**Given request:** Please copy the records below word for word, starting with the line that contains "Select the 'Use Google Tag Manager' tab" and going on through the line that contains "click(328, 311)". Leave the pictures out of your copy.

Data items
○ ○ ○ ○ ○
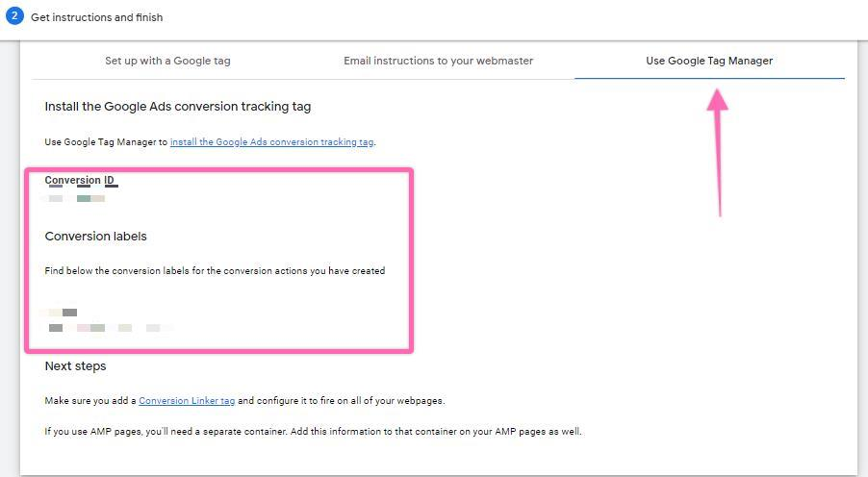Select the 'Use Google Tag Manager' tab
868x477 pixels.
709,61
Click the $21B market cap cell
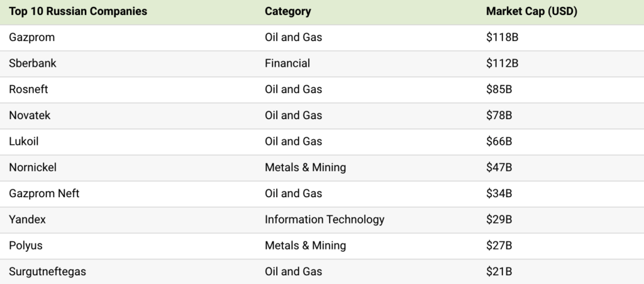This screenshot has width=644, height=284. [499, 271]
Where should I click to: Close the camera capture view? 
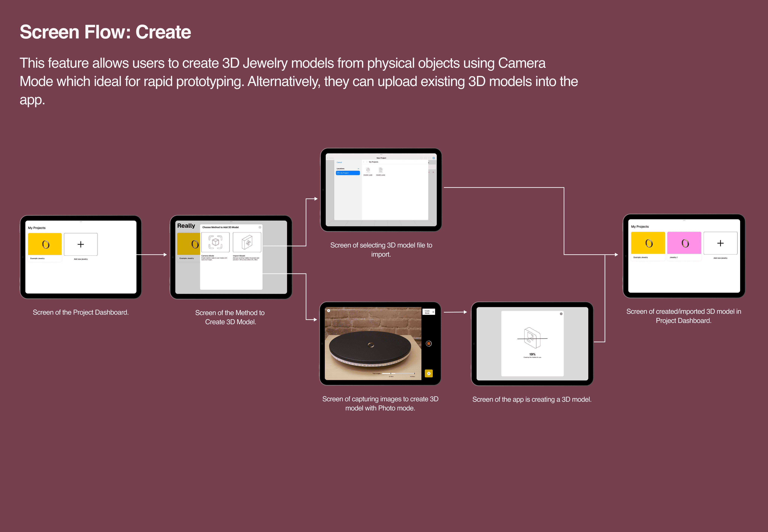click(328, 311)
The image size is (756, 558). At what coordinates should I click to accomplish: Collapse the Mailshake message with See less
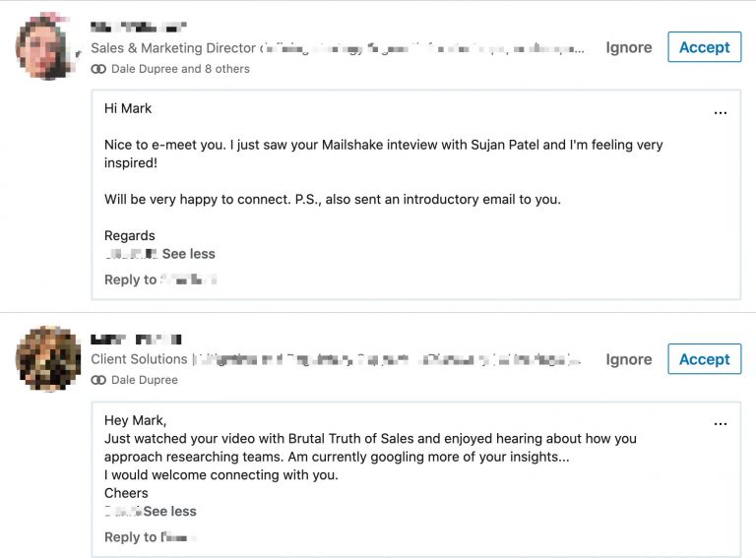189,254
○ ○ ○ ○ ○
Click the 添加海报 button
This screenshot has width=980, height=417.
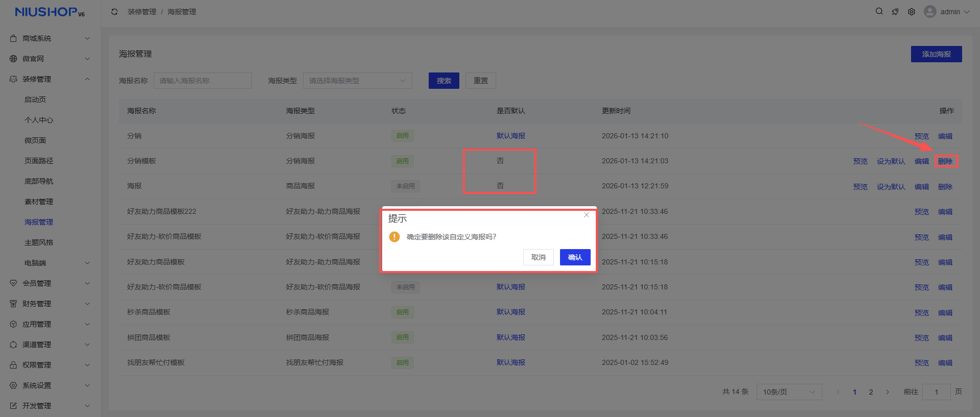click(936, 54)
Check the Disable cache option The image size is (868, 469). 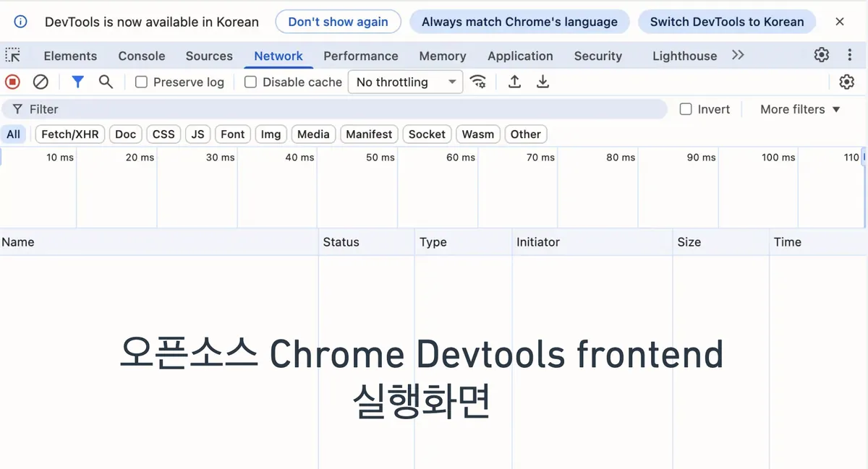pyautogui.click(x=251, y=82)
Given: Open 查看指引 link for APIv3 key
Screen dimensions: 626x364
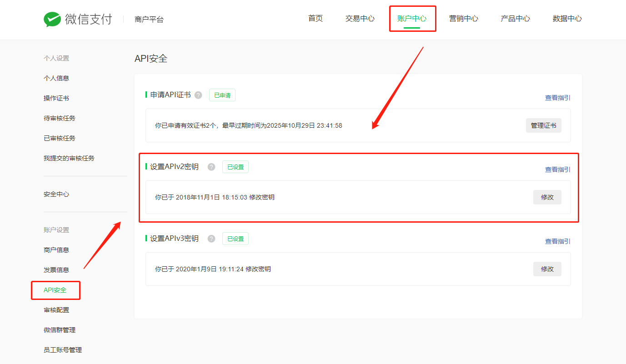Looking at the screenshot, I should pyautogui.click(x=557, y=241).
○ ○ ○ ○ ○
**Response to the task:**
Select the 'Use Google Tag Manager' tab
868x477 pixels.
709,61
Click the $21B market cap cell
This screenshot has width=644, height=284. [499, 271]
Where should I click to: Close the camera capture view? 
click(328, 311)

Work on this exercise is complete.